- Try it -
The lines to copy from the data below are those that hold the string "navigation".

- Records for processing -

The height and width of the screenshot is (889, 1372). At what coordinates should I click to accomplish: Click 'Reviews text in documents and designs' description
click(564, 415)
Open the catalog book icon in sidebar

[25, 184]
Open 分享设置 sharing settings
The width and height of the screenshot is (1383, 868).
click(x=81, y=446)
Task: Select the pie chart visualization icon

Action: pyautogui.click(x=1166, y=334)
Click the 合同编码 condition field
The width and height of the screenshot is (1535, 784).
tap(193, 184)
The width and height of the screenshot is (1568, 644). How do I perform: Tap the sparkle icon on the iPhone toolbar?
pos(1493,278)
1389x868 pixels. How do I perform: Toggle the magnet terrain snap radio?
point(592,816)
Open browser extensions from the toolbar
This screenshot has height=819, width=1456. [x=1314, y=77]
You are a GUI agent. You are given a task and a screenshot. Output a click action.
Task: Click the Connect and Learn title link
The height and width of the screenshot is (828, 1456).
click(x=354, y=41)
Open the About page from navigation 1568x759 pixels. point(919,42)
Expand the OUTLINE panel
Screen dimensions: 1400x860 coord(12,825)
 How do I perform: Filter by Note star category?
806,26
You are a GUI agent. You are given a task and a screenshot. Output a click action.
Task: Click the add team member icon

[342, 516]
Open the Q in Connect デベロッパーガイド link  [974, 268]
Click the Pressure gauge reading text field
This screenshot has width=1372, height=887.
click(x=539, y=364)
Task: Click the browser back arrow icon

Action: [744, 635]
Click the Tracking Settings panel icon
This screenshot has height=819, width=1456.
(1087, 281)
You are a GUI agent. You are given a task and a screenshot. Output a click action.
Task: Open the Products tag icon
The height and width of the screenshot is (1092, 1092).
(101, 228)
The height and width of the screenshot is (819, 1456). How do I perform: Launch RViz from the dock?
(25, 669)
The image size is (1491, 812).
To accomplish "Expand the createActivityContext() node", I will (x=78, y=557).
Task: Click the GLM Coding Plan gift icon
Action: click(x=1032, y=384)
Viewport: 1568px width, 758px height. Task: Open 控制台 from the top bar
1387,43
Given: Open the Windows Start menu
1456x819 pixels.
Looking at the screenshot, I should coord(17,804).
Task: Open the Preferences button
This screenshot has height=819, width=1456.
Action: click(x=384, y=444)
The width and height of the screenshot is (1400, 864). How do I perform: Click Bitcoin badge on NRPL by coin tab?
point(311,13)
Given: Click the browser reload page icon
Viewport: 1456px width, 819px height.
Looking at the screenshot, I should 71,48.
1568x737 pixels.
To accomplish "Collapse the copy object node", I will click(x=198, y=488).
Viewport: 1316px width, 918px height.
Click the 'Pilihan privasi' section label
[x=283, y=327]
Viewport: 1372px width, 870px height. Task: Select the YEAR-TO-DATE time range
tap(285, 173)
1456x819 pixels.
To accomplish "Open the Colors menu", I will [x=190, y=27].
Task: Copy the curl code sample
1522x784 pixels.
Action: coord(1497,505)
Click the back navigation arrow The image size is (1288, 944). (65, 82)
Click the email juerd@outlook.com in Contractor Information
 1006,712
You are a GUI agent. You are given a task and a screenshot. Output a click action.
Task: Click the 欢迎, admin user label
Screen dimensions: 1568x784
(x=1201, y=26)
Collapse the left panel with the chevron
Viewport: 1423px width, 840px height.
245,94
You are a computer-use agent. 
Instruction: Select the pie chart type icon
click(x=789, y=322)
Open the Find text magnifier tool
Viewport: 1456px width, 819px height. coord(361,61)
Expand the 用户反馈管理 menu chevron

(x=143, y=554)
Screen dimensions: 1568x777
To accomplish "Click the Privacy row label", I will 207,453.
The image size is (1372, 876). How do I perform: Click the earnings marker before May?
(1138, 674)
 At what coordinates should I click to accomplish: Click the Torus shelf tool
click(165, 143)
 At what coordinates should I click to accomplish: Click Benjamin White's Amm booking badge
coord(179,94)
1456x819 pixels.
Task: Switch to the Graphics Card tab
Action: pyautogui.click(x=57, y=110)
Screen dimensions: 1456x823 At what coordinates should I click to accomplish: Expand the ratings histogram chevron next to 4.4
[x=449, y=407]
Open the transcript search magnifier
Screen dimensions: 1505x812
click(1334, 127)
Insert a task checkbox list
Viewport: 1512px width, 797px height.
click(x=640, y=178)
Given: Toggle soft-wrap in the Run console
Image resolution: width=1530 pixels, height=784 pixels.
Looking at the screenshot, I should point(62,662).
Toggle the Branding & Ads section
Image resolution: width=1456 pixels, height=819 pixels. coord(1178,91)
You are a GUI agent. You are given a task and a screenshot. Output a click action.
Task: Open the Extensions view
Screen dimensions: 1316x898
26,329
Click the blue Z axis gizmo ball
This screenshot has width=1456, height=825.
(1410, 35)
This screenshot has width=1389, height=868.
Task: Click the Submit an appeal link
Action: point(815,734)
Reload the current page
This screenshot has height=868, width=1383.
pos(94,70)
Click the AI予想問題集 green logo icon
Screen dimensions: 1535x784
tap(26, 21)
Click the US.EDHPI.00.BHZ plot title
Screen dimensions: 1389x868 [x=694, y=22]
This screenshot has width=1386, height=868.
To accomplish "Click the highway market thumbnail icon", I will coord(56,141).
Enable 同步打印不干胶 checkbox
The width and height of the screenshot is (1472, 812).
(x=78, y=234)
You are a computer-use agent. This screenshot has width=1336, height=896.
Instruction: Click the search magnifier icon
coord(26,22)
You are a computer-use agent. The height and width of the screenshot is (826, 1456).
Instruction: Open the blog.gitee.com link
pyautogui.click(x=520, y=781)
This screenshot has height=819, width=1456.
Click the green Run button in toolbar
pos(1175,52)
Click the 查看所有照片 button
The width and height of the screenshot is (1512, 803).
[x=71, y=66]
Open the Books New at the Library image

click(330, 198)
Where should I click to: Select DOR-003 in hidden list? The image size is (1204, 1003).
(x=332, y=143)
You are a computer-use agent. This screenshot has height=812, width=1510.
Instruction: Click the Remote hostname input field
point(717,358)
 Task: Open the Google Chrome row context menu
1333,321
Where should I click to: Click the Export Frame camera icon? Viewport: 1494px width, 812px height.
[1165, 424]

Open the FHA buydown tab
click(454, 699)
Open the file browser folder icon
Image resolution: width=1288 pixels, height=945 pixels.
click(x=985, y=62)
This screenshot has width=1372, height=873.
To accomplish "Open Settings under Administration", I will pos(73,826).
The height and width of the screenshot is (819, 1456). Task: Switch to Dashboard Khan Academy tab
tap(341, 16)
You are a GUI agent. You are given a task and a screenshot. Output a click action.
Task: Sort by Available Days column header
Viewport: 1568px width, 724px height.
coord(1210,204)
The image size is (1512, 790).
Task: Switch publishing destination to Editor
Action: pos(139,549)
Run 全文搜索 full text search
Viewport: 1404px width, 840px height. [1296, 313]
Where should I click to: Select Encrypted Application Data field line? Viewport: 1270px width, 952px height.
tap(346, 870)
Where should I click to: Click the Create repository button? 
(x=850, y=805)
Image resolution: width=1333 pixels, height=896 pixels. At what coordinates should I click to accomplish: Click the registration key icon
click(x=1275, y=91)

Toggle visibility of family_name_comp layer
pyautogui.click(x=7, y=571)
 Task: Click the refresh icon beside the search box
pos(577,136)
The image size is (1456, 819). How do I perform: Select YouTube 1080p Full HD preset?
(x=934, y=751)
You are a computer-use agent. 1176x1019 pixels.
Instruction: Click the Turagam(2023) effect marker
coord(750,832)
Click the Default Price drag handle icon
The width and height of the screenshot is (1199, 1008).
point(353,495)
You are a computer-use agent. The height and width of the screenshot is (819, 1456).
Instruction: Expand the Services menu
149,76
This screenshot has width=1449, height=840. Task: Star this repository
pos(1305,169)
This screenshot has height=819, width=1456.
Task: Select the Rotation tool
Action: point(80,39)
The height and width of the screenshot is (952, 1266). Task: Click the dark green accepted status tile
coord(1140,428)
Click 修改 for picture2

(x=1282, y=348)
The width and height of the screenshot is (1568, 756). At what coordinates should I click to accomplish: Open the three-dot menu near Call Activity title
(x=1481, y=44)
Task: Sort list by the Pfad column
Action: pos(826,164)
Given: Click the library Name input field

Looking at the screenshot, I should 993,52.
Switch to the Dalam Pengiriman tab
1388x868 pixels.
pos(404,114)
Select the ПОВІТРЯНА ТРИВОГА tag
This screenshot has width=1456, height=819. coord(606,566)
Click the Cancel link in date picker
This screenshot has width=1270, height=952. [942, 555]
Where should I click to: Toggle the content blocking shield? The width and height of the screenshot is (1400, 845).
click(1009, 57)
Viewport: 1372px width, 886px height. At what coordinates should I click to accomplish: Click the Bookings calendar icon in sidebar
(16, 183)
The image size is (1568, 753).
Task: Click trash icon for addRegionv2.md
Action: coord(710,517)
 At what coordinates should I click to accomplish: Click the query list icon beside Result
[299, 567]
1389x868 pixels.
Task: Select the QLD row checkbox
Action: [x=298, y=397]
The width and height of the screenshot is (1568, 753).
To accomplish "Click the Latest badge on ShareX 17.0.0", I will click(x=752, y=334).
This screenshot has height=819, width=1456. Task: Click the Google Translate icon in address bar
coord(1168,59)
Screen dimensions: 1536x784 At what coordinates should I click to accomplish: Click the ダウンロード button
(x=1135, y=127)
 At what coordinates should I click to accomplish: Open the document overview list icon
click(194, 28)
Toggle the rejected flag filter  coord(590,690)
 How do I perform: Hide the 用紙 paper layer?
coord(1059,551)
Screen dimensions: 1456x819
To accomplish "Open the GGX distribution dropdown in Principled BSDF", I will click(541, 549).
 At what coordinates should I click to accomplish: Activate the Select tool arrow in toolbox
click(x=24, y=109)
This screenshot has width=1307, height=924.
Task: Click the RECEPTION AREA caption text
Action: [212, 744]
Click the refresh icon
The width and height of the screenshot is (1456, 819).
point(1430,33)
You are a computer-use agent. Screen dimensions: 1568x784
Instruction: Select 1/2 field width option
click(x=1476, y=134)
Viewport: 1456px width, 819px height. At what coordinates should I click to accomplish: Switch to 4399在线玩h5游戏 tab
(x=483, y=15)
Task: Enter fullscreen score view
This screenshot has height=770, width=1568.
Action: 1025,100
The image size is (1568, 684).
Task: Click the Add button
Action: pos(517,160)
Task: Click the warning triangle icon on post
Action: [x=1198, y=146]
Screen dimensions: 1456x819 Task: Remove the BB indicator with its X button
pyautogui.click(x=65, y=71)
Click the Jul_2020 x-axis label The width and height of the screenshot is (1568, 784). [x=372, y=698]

- Task response -
Open the About page from navigation 1568x759 pixels. point(919,42)
Click the back navigation arrow The image size is (1288, 944). (65, 82)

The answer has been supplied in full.